Non-obstructive azoospermia accounted for 70% of the TESE cases in the current data set. Although the differences were not significant, there appeared to be a distinct trend towards poorer clinical outcomes in terms of CPR, IR, and LBR with testicular sperm. Clinical outcomes after ICSI with testicular versus epididymal sperm have been varied [20]. No doubt the etiology of azoospermia has contributed to the contradictory published reports. Non-obstructive azoospermia is often associated with severe impairment of spermatogenesis, sometimes with only limited regions of active sperm production within the testis. Injection of immature round spermatids in the absence of mature elongated sperm, results in severely impaired embryos with limited growth potential [35, 36]. Immaturity of testicular sperm may express as deficits in sperm centrosome function and sperm aster formation [37]. Sperm methylation necessary for full function as well as the acquisition of motility occurs during sperm transit thru the epididymis [38]. Van Wely et al. showed lower odds of live birth with testicular sperm even in cases of OA with normal spermatogenesis, suggesting that passage thru the epididymis was essential for proper sperm maturation [19]. Testicular sperm also appear to be more prone to aneuploidy [14]. Abnormal sperm chromatin packaging, aneuploidy as well as sperm DNA damage may also negatively influence not only fertilization and early cleavage but also embryonic competence by interfering with embryonic genome activation [12,13,14, 39,40,41,42].

One of the major limitations of this study was its retrospective nature. The etiology of the azoospermic males included in this report could not be adequately controlled for. In addition, we had to identify a “control” group of patients, using normospermic sperm for ICSI, to which we could make meaningful comparisons. These were not age matched controls but rather patients with a primary diagnosis of tubal factor undergoing ICSI during the study interval with no other underlying male or female etiology. These patients also used fresh ejaculated sperm for ICSI, whereas both TESE and PESA cases involved ICSI using frozen sperm. Finally, the number of cases available for analysis was restrictive and did not allow detailed subgroup analysis of NOA vs.
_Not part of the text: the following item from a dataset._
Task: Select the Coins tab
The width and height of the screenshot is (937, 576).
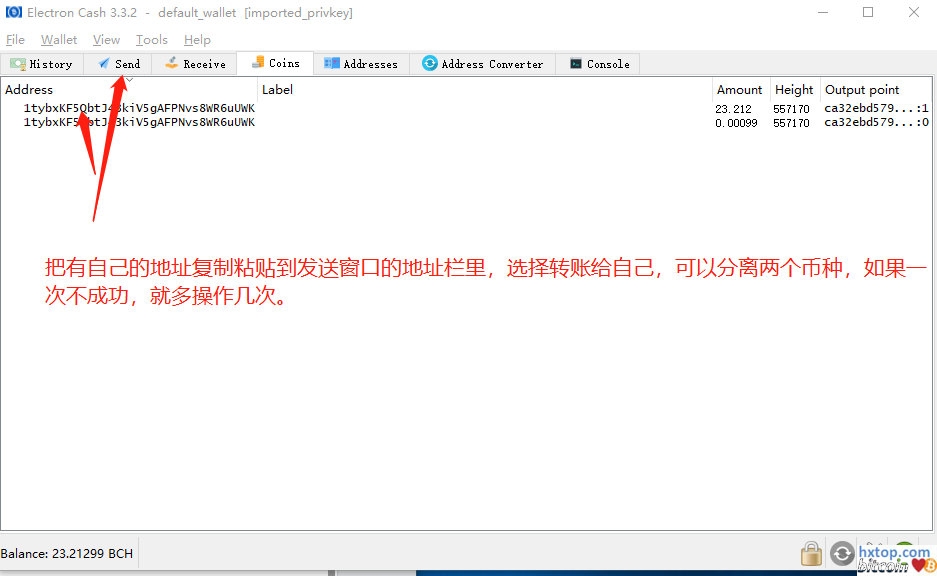Action: pyautogui.click(x=275, y=63)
OA cycles. Another point of interest was comparison of clinical pregnancy and live birth outcomes with different sperm types based on whether the transferred embryo(s) were in or out of optimal kinetic ranges. Unfortunately, we did not have sufficient known implantation data (KID) to make such an analysis.

In conclusion, embryo assessment with use of TLM, especially for cases with underlying male factor, may be a useful tool in understanding precisely where and how specific sperm defects influence embryonic development. Morphokinetics allow a more objective measure of embryo quality, as well as deselection for negative embryo attributes such as direct uneven cleavage, reverse cleavage, and multinucleation. This study demonstrated a paternal effect on embryo morphokinetics, though the clinical relevance of our findings clearly needs further investigation in a prospective trial with a larger patient base.